Shmuel Metz writes:
>Oh, BTW, IBM uses free software, not just proprietary software.

Of course, and I don't think anyone was arguing to the contrary (as he
types from a Linux client :-)). IBM also sells support services for myriad
free software products.

All I'm saying is that *somebody* has to provide support, at whatever level
the user wishes to pay. In the case of my personal Linux client, I support
myself and pay in the form of my time. (There's another Linux support
option inside IBM that's much more popular, but it's the option I happened
to choose.) It's a considerable amount of time, thus very real dollars.

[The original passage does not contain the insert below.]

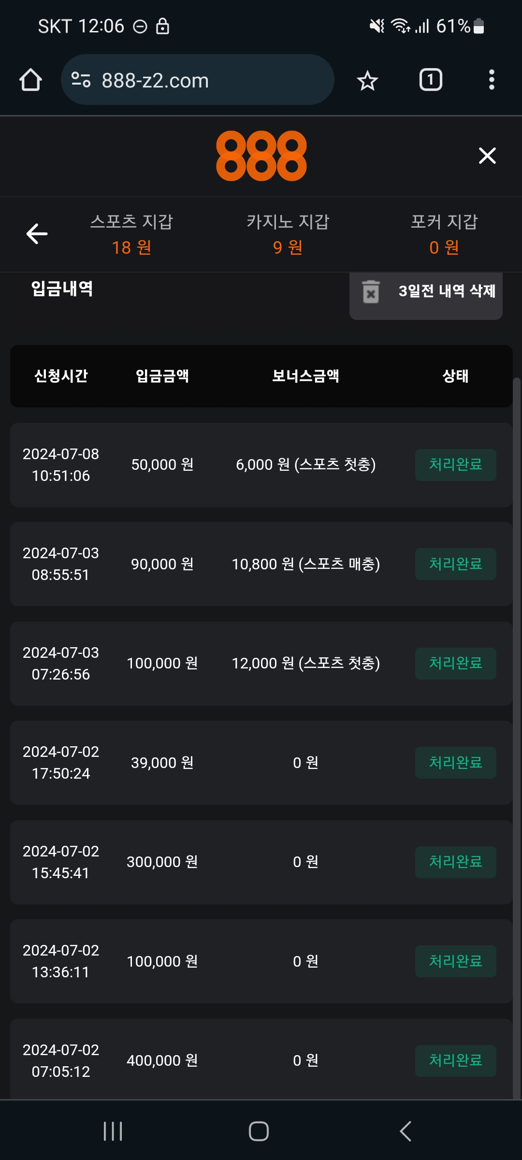Open the browser three-dot menu

tap(492, 80)
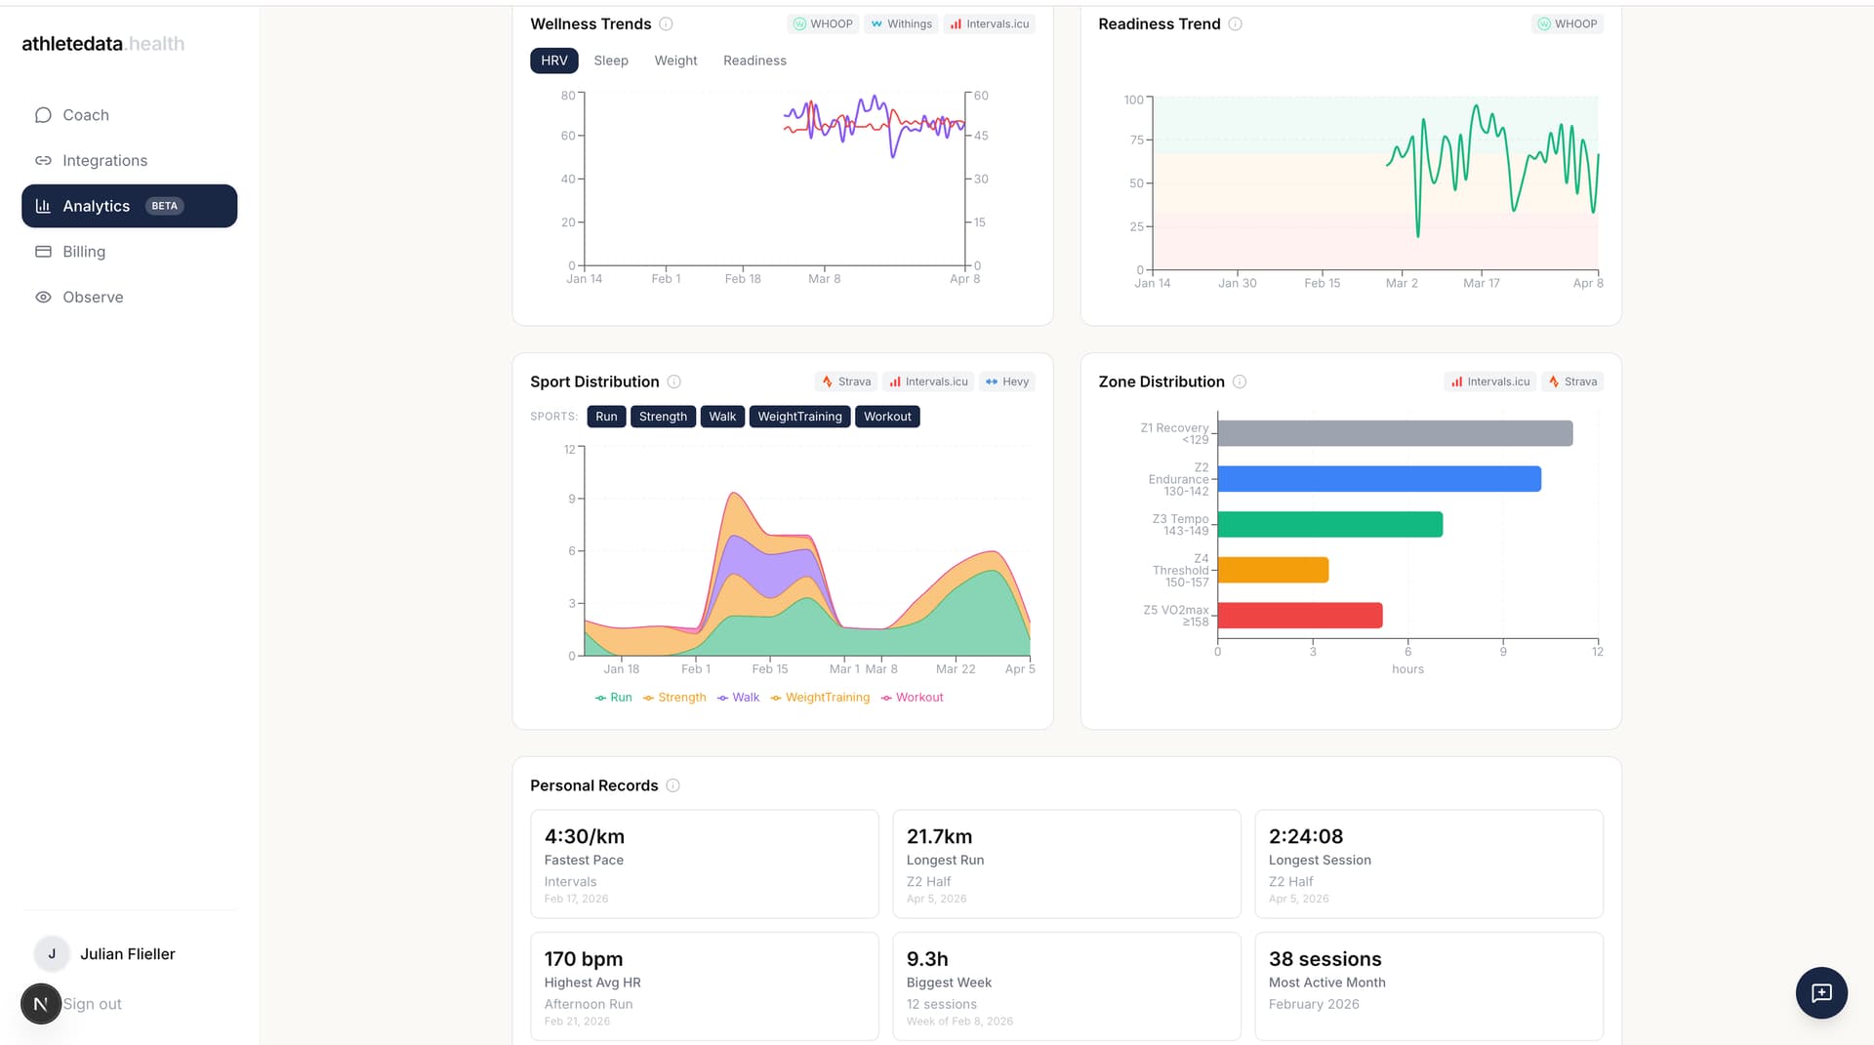Toggle the Run sport filter chip
Screen dimensions: 1874x1045
click(x=606, y=417)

You have to be careful, though, not to mix this type of support with the
normal community benefits that derive from using any piece of software
exercised by at least two users. In the latter case, if somebody else
discovers a bug before you do, and has enough incentive to fix the bug
himself or hire somebody else to fix it, then you benefit assuming the fix
drifts back into the mainline software version. That's not what I mean by
"support" in this context, although that's perhaps what you're implying.

- - - - -
Timothy Sipples
IBM Consulting Enterprise Software Architect
Specializing in Software Architectures Related to System z
Based in Tokyo, Serving IBM Japan and IBM Asia-Pacific
E-Mail: [EMAIL PROTECTED]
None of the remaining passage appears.